Province
reacts in outrage to Australian PM Tony Abbott linking the gift of $1bn in aid
after 2005 tsunami to a clemency bid for Australians on death row
The Guardian, Kate Lamb, in Jakarta, 21 February 2015
Enraged
citizens from the tsunami-ravaged province of Aceh, Indonesia, have started a
movement to collect coins to “pay back Australia” in a backlash against
provocative statements by the Australian prime minister, Tony Abbott.
Venting
their anger on Twitter under the hashtag #KoinUntukAustralia, or Coins for
Australia, Acehnese have taken to the social network in droves to lambast the
Australian leader.
Posting a
photo of a 1,000 rupiah coin (worth less than 10 cents in Australia) stuck to a
piece of paper with six zeros cheekily added next to it, one Twitter user
Nikita Paradisa asked: “Is it enough? Ur bank account please, Mr Tony Abbott.”
"@satriaandy: Is it enough? Ur bank account please, Mr.@TonyAbbotMHR... #KoinuntukAustralia #CoinforAustralia pic.twitter.com/sVR3oOAJnf"
— nikita paradisa (@nikitaparaNIC) February 20, 2015
As
diplomatic efforts have ramped up to save Australians Andrew Chan, 31, and
Myuran Sukumaran, 33, from imminently facing an Indonesian firing squad, Abbott
controversially suggested that Indonesia should “reciprocate” for the $1bn
pledged in tsunami aid by sparing the lives of the two Australians.
A
notoriously proud people, the Acehnese say the Australian prime minister should
be ashamed of his comments and they will gladly return the money.
“We never
asked for their aid, they offered it to us as courtesy,” Dina Handayani, 27, a
Banda Aceh resident and civil servant told the Guardian.
Conceived
initially between friends during a heated discussion at an Aceh coffee shop,
postgraduate student Burhanuddin Alkhairy, 26, told the Guardian his friends
started the Twitter hashtag as a way to get their message across to the
Australia PM.
“We regret
the link the Australian prime minister made between tsunami aid and the
execution of the drug dealers, they are two very different things,” Alkhairy
said. “This is our moral protest to his statement.”
The Acehnese,
he said, were angry that Abbott would suggest that aid pledged after the 2004
Boxing Day Tsunami – a disaster that killed more than 170,000 people in their
province alone – would be offered conditionally and retroactively.
Alkhairy
says his group never intended to take to streets and actually collect coins but
the movement has inspired others to do just that.

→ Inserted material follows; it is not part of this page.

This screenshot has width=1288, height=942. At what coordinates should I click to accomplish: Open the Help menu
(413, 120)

Gold. Indonesia responds to Tony Abbott by offering to pay back aid. #KoinuntukAustralia http://t.co/TmDkjJ5lGN pic.twitter.com/dQRGDClWBZ
— Bryce Green (@brycewg) February 20, 2015
One Muslim
Student Action Union group on Friday set up a post in a main street in the
capital to collect donations.
“We are
ready to return the funds, and we ask that the death penalty continues to save
the young generation of Aceh and Indonesia,” said Aziz Darliz, a member of the
student group.
Pictures on
Twitter showed that collections continued in Banda Aceh on Saturday with
volunteers holding boxes with pictures of the Australian flag stuck on the side
asking motorists for donations.
"@iloveaceh: #KoinuntukAustralia > @ammumeryem: Money from acehnese for @Australia | @TonyAbbottMHR #aceh pic.twitter.com/9ODhdjuKci"

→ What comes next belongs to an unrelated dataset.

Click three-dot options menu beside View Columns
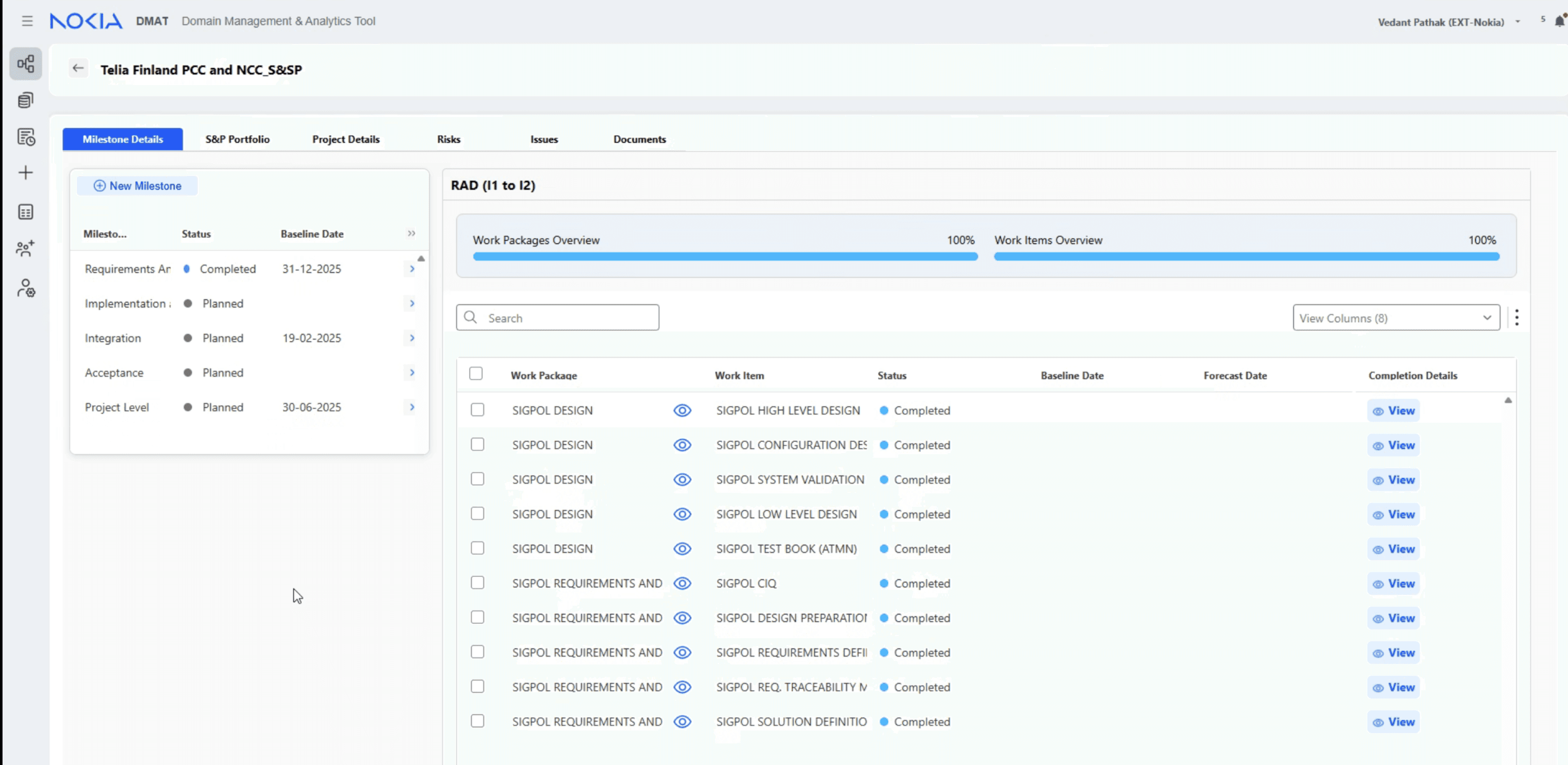Image resolution: width=1568 pixels, height=765 pixels. (1516, 318)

— Praby (@PurbaSr) February 20, 2015
“This
movement needs to be serious,” said annoyed civil servant Handayani, “It should
not just be happening on social media but in real life. We should collect the
coins and send them to Abbott.”
Australia’s
foreign minister, Julie Bishop, has attempted to smooth over any fallout from
Abbott’s comments, but in Jakarta the remarks have not been well received
either. “Threats are not part of diplomatic language,” was the spiky reply from
the foreign ministry earlier this week.
“We do not
respond to statements that are emotional, by nature threatening. No,” the
Indonesian foreign minister, Retno Marsudi, told reporters at the presidential
palace on Friday.
Indonesia
has been forced to justify its use of the death penalty, arguing that capital
punishment is in line with international law and is necessary to counter the
country’s purported “drug emergency”.
Sentenced
to death for their role in the Bali Nine heroin trafficking ring, Chan and
Sukumaran are next in line to be shot dead by an Indonesian firing squad. The
executions were postponed last week, but officials have stressed the delay is
only temporary.
Indonesia’s
president, Joko Widodo, said on Friday the executions were delayed for
technical reasons only, while the attorney general has emphasised that “nothing
whatsoever” will prevent them from going ahead.